Wegen Untreue im Zusammenhang mit den verlustreichen Omega-Geschäften der HSH Nordbank ermittelt die Hamburger Staatsanwaltschaft jetzt gegen heutige und frühere Vorstände des Hauses.
Die Ermittlungen richteten sich gegen vier derzeitige und zwei ehemalige Vorstände.

Die Ermittlungen richteten sich gegen vier derzeitige und zwei ehemalige Vorstände.

© ddp (Archiv)

Darunter sei auch der derzeitige HSH-Chef Dirk Jens Nonnenmacher, sagte der Sprecher der Staatsanwaltschaft, Bernd Mauruschat, am Freitag. Die Ermittlungen richteten sich gegen vier derzeitige und zwei ehemalige Vorstände.

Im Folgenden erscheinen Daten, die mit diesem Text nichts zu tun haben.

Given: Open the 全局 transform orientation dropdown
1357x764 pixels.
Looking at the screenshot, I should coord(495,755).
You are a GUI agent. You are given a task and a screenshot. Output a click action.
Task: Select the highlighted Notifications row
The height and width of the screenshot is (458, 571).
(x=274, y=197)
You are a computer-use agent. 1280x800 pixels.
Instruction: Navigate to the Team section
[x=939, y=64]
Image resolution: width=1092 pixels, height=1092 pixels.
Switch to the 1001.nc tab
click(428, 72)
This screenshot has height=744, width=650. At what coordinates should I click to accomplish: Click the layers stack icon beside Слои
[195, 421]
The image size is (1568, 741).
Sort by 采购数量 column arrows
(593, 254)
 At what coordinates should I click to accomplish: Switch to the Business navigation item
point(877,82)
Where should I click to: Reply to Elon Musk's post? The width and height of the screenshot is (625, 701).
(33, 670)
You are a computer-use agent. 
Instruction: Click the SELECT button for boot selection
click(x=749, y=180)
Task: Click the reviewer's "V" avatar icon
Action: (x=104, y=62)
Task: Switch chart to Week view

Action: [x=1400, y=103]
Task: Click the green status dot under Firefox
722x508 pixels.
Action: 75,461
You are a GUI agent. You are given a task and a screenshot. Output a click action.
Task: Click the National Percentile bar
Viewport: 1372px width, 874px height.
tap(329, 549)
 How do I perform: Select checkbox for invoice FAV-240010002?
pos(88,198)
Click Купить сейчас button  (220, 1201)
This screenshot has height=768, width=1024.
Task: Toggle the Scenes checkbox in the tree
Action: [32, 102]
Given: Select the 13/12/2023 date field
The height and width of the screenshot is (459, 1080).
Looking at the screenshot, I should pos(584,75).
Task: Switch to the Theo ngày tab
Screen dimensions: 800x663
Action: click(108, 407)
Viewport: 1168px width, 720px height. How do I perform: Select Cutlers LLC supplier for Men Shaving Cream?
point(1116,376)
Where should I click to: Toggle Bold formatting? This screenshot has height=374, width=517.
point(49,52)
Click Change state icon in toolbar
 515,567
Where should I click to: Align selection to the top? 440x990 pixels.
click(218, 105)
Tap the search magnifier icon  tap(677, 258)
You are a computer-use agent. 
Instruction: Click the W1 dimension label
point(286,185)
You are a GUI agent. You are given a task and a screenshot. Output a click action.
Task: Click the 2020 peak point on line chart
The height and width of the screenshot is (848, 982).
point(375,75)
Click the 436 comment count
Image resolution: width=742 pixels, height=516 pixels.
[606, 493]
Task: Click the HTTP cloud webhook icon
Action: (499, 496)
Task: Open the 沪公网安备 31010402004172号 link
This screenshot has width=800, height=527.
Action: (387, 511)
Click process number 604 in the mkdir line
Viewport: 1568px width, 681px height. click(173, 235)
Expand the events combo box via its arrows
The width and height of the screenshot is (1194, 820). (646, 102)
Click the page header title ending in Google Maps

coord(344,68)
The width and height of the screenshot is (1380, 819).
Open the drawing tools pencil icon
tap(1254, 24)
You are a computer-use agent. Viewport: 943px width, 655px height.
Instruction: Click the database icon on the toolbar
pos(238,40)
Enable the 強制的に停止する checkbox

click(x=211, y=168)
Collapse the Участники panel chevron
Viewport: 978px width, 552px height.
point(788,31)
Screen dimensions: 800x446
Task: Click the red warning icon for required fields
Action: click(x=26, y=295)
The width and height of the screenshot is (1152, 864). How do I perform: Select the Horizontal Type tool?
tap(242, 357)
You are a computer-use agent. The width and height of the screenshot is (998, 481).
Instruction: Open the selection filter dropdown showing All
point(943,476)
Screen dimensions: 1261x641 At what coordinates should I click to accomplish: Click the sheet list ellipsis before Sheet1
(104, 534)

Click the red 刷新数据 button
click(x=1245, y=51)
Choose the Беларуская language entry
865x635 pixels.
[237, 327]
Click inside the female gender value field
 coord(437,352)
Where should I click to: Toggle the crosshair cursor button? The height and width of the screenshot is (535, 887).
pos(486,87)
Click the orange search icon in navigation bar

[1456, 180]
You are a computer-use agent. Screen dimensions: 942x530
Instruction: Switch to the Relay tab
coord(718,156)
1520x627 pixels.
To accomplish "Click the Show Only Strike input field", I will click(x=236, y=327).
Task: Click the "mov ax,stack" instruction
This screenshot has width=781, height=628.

Zudem werde wegen Beihilfe gegen zwei Personen aus der Londoner HSH-Filiale ermittelt, unter anderem gegen den Ex-HSH-Banker Luis Marti-Sanchez. Dieser war am Dienstag von seinem neuen Arbeitgeber, der NordLB, beurlaubt worden. Am Mittwoch wurde er laut Staatsanwaltschaft vernommen. Er gilt als eine der Schlüsselfiguren im Omega-Geschäft. Weitere Details zu den Ermittlungen wollte Mauruschat nicht nennen.

Durch das Omega-Geschäft hat die HSH 2008 einem vertraulichen Bericht der Wirtschaftsprüfungsgesellschaft KPMG zufolge 500 Millionen Euro abschreiben müssen. Experten werteten dies als einen entscheidenden Schritt zur Beinahe-Pleite der Bank.